> Text segment:
Pandemic Parables 1. It isn't going to happen . . .

Life has changed a lot in 2020.  I've been thinking about how it changes the way I look at some Parables of Jesus.

Like this one:

Matthew 25:1-13
“At that time the kingdom of heaven will be like ten virgins who took their lamps and went out to meet the bridegroom. Five of them were foolish and five were wise. The foolish ones took their lamps but did not take any oil with them. The wise ones, however, took oil in jars along with their lamps. The bridegroom was a long time in coming, and they all became drowsy and fell asleep.
“At midnight the cry rang out: ‘Here’s the bridegroom! Come out to meet him!’
“Then all the virgins woke up and trimmed their lamps.  The foolish ones said to the wise, ‘Give us some of your oil; our lamps are going out.’
“‘No,’ they replied, ‘there may not be enough for both us and you. Instead, go to those who sell oil and buy some for yourselves.’
“But while they were on their way to buy the oil, the bridegroom arrived. The virgins who were ready went in with him to the wedding banquet. And the door was shut.
“Later the others also came. ‘Lord, Lord,’ they said, ‘open the door for us!’
“But he replied, ‘Truly I tell you, I don’t know you.’
“Therefore keep watch, because you do not know the day or the hour.

> Dataset section:
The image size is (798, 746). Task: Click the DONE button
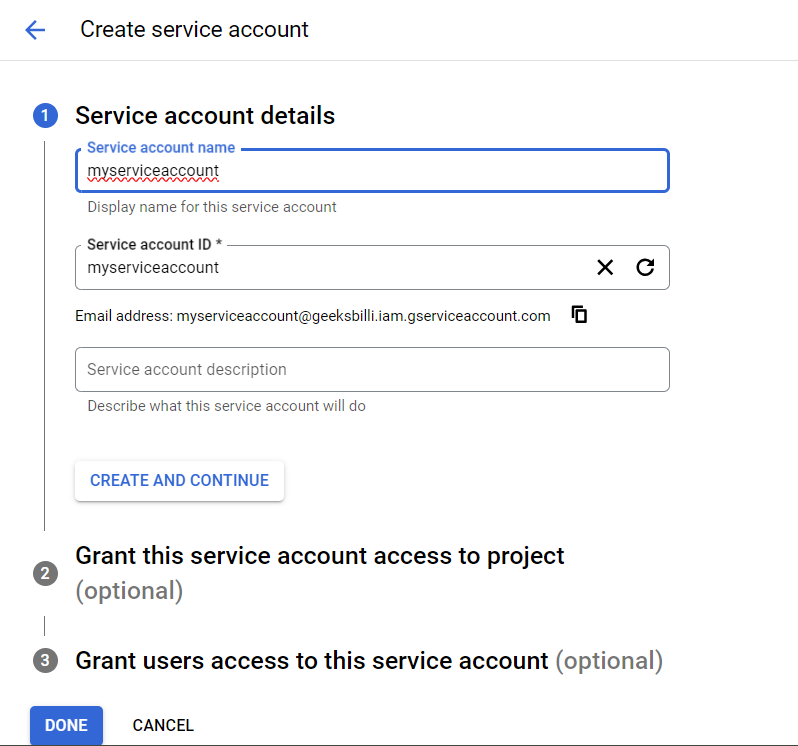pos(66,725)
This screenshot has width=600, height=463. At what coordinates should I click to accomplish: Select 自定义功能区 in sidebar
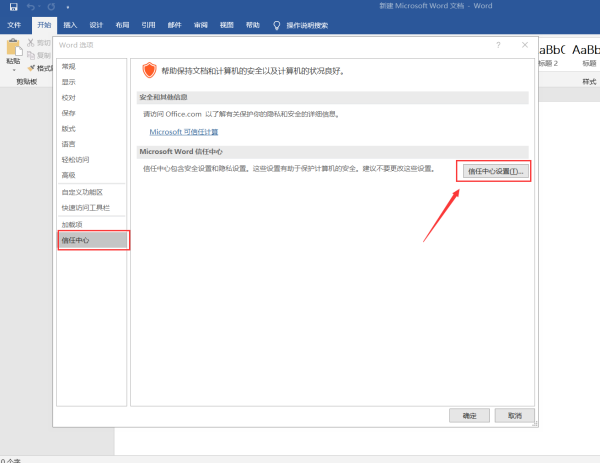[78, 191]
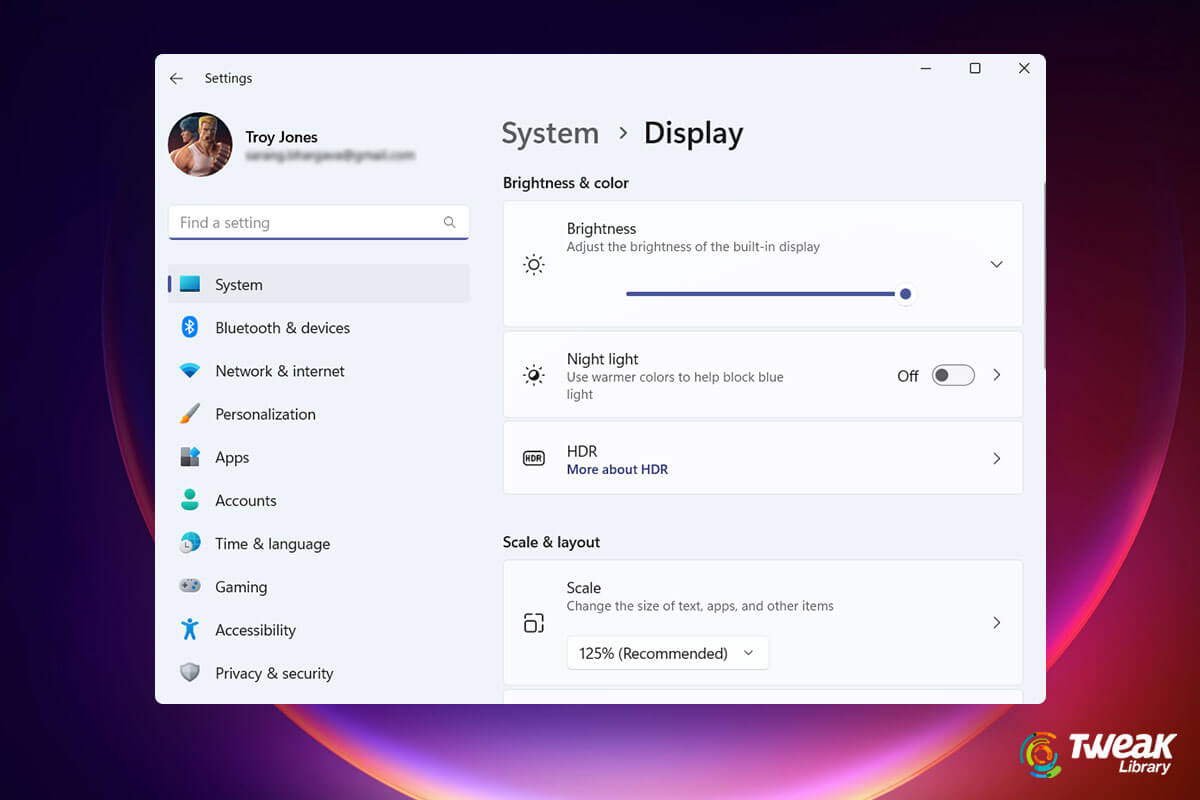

> What is being asked: Continue the blog post on the parable of the ten virgins, starting after "Therefore keep watch, because you do not know the day or the hour."

> Expected answer:
This parable speaks into the pandemic's most amazing and controversial issue - preparedness.  Put simply, we (that is the whole world) didn't see it coming.  Look up any example of 'Looking ahead to 2020' on the internet and you will not find a trace of the coronavirus - but plenty about the Olympics and Brexit.  This absence of foresight even applies to this report about China (where the virus was already known to exist late in 2019).

We won't get a practice run for Jesus' Return.  But I think that Covid-19 is a reasonable echo which has quickly (but not in the blink of an eye, 1 Corinthians 15) re-ordered the world without an army or an assembly being able to stop it.

Surely this generation will never live quite so complacently ever again?  But then again, the parable suggests that even those who should be attuned to watching, become drowsy.  Great shocks can speak to unpreparedness, but cannot cure it.

May the Holy Spirit of God reach the drowsy souls before midnight.